Шарко ждал в саду, чтобы эксперты-криминалисты позволили ему наконец войти в дом. Он прислонил обе картины изображением к стене, и, воспользовавшись вынужденной передышкой, позвонил Люси и объявил ей, что вернется не скоро. Та немедленно ответила: «Гениально, значит, дело серьезное. Все мне расскажешь».
Ну да, гениально, вздохнул Шарко, вытирая взмокший лоб.
Николя Белланже возвращался из глубины сада с телефоном в руке, лавируя между разбитыми черепицами. Он кивнул на картины:
– Хочешь у себя в квартире декор обновить? Они нам очень скоро понадобятся для экспертизы.
– Не беспокойся, завтра утром сам доставлю в лабораторию.
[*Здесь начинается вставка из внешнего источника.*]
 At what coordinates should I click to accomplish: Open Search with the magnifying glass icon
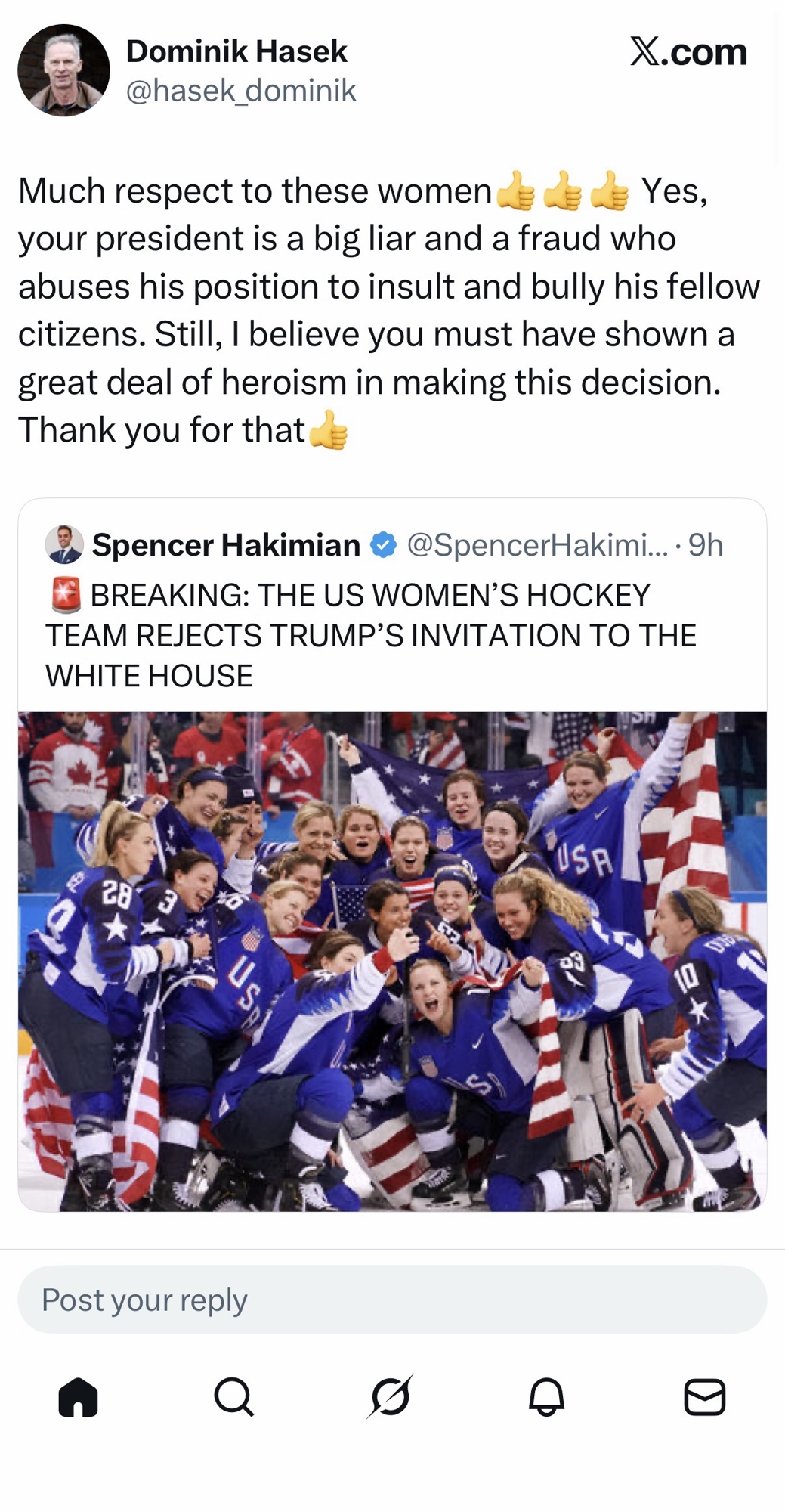[x=234, y=1396]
Надеюсь, эксперты-криминалисты пятнадцатого августа работают?
– Да, но будут работать с прохладцей, как и везде.
Шарко сжевал сандвич, купленный в ближайшей булочной, и выдул большую бутылку воды. В своей пропотевшей одежде он чувствовал себя грязным, липким и, чтобы скоротать время, чистил мокасины, пока не израсходовал все бумажные носовые платки. Зато обувь снова заблестела.